Maggie could never keep the info straight, but the bottom line was that Michael was never going to be able to fight again. One good punch to the head and he’d either be one, dead, or two, a walking punch-drunk dribbling idiot. When the doctor would not certify him to be able to enter the ring again, he had fallen into a depressive funk the likes of which Maggie had never seen. He was staying with her - had been doing so since the fight and he had done nothing but stare out the window at the shore, thinking only God knows what and only speaking when necessary.
Making him lunch first, she propped up the pillows behind him for no other reason than to keep herself busy.

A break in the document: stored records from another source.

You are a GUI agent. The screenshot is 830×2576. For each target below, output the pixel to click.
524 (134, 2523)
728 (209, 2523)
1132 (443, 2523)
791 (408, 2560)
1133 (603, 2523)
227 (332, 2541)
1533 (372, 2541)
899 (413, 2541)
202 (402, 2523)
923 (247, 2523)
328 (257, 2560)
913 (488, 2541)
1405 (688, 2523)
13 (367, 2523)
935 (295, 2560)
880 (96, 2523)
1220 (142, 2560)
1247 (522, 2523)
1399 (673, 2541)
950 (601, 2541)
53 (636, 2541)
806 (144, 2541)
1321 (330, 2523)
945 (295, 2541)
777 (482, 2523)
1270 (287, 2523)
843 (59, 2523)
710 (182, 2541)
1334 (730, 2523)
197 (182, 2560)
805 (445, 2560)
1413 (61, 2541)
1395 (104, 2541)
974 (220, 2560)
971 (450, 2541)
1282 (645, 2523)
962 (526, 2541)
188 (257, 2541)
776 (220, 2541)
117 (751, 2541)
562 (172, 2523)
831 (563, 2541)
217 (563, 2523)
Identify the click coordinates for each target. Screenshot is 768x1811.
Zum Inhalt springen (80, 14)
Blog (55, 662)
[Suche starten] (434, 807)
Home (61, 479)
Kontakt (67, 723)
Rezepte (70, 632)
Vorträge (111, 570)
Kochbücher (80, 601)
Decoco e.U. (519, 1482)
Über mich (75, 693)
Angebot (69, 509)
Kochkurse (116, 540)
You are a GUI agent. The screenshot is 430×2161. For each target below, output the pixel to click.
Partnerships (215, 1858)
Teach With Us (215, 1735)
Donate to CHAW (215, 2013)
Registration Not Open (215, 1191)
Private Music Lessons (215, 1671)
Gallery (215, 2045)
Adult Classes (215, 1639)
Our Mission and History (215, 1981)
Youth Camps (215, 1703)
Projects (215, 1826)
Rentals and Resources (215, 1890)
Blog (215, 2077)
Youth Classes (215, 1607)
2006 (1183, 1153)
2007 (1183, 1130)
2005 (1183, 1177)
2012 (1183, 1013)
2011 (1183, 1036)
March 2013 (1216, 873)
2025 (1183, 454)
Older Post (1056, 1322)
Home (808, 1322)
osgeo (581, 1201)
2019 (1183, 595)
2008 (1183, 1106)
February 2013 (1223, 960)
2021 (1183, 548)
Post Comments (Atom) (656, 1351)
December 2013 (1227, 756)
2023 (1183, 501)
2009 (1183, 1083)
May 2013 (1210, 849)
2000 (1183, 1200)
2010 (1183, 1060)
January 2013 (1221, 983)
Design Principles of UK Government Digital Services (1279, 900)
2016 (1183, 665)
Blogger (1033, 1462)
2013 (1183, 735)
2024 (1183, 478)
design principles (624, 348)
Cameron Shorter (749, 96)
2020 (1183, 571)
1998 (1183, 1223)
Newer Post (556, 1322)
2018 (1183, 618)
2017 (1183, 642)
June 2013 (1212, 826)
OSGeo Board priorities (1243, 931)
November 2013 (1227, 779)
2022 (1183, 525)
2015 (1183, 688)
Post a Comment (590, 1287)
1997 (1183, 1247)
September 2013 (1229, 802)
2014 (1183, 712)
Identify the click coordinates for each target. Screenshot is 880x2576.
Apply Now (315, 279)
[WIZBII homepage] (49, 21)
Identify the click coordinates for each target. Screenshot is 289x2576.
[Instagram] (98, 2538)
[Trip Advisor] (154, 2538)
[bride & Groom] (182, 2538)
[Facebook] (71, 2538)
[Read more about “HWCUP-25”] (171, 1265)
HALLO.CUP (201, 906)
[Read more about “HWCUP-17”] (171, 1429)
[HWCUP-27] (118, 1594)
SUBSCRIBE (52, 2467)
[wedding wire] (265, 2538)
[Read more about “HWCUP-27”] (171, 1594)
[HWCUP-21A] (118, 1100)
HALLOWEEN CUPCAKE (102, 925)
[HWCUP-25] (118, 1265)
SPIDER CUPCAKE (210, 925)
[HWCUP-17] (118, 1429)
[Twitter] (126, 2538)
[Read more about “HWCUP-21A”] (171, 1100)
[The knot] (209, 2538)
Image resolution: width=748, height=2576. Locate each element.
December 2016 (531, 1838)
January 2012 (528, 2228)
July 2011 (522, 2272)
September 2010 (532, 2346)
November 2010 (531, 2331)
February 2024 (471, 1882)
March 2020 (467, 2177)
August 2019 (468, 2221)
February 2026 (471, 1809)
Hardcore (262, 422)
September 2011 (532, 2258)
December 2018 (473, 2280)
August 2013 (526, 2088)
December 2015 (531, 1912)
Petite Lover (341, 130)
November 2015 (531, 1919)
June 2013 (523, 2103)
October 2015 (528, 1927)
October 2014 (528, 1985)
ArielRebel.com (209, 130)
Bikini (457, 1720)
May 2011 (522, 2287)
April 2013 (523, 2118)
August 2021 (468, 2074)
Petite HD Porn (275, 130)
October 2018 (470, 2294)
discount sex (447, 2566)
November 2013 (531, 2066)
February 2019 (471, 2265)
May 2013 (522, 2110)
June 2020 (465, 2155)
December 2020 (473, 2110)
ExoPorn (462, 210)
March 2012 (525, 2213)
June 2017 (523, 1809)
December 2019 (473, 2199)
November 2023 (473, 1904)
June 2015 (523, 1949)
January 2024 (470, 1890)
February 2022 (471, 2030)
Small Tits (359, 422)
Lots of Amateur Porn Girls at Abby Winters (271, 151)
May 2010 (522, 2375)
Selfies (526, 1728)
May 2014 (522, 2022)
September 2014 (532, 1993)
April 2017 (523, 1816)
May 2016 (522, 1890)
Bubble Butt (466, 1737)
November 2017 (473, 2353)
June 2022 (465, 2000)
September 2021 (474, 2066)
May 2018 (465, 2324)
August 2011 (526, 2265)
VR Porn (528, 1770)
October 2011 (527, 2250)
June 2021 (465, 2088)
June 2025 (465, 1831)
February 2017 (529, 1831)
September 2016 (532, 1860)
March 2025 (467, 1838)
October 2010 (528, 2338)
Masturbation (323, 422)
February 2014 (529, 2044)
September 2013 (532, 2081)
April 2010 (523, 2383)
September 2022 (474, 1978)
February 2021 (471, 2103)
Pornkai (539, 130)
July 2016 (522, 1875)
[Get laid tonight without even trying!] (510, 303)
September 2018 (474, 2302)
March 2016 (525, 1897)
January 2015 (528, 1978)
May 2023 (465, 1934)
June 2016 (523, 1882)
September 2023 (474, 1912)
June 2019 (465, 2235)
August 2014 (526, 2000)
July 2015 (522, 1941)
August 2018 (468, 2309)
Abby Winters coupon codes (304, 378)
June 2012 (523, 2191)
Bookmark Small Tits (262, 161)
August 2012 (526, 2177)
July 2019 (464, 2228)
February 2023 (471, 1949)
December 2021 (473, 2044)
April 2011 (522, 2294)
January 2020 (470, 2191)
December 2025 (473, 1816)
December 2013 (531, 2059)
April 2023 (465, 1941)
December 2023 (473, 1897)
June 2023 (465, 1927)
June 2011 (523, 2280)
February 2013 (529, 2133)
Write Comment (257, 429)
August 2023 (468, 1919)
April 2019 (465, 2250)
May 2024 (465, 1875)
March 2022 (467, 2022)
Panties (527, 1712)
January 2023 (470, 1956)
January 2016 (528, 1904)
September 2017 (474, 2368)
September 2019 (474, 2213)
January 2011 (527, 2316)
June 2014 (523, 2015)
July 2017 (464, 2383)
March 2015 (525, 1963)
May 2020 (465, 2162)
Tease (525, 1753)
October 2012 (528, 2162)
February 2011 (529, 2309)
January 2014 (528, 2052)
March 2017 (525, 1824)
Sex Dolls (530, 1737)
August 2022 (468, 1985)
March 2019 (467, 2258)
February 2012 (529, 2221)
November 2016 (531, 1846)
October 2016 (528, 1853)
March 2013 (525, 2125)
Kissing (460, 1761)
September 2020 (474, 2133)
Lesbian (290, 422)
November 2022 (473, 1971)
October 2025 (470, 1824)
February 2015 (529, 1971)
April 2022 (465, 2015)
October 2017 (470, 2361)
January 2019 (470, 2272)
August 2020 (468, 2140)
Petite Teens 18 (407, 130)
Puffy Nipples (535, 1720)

Patting him on the shoulder, she took a deep breath and left him to his own devices for the day.
…
“You know God, of all the people you wanted to test, you had to go and pick my brother. ”
Maggie sat in the front row, attempting to clear her thoughts and not really being successful at it - all for waiting her turn at confession. It was a long line today. No need to kill her feet while waiting. Though she had every right to be here, Maggie rarely felt right about it. Everything from the way she lived her life since Vegas, exploiting her ability to lend luck by accepting gratuity. Her sex life aside, she knew full well that there more sins that just lust and violence. She’d been guilty of almost all except sloth and false witness …well, just sloth. That only one sin was ignored, would not go in her favor should she try to justify herself while in confession.
Did she still have it in her to really pull off a true confession and not just the dribble that most people spewed out every week? She didn’t know, but she had to try. There was no way she could really pray to help Michael find a new course in his life, now that he could no longer box, unless she cleaned her own house and put her guilt in order. Her parents taught that way to her at home. That much she recalled, wincing, wondering not for the first time what her parents really thought of how she lived. Only this time, she actually felt a little bad about it.
An hour later, it was her turn and Maggie stepped inside, closed the door, trying not to hyperventilate.